EXERCISE DESCRIPTION: Where does the word "Estate" appear in the data? Copy every line that holds it.

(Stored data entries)
****************************************

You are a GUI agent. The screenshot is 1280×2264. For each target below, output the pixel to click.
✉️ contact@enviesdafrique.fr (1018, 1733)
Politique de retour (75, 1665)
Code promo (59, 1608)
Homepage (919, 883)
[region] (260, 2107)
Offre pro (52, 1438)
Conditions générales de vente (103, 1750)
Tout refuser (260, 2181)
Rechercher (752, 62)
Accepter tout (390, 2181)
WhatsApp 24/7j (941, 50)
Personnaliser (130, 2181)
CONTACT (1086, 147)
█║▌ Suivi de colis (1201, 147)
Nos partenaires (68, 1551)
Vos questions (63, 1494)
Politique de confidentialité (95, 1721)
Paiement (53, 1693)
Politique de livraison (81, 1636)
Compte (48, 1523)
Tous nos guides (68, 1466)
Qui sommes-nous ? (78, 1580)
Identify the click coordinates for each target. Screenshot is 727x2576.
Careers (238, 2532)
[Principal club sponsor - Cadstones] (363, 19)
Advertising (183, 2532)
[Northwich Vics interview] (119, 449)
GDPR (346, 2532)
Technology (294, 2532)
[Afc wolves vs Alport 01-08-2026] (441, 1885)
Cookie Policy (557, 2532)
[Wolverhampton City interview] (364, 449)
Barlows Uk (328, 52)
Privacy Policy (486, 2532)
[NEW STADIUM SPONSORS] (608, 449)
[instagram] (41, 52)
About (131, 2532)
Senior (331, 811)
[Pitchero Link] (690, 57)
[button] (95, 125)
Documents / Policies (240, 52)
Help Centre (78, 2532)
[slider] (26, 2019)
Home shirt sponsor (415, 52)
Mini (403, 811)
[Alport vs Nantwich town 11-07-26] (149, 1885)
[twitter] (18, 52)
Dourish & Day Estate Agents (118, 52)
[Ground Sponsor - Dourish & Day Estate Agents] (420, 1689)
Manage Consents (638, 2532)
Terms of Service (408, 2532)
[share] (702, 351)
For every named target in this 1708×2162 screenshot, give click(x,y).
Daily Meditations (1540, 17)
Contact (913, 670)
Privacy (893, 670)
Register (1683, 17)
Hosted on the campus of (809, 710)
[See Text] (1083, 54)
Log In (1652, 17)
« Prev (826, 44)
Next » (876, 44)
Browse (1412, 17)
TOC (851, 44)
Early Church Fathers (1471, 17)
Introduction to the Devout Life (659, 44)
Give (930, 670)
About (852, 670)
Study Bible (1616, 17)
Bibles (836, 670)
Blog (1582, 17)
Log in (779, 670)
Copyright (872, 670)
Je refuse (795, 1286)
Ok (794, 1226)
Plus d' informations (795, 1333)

****************************************

RESULT:
Dourish & Day Estate Agents (118, 52)
[Ground Sponsor - Dourish & Day Estate Agents] (420, 1689)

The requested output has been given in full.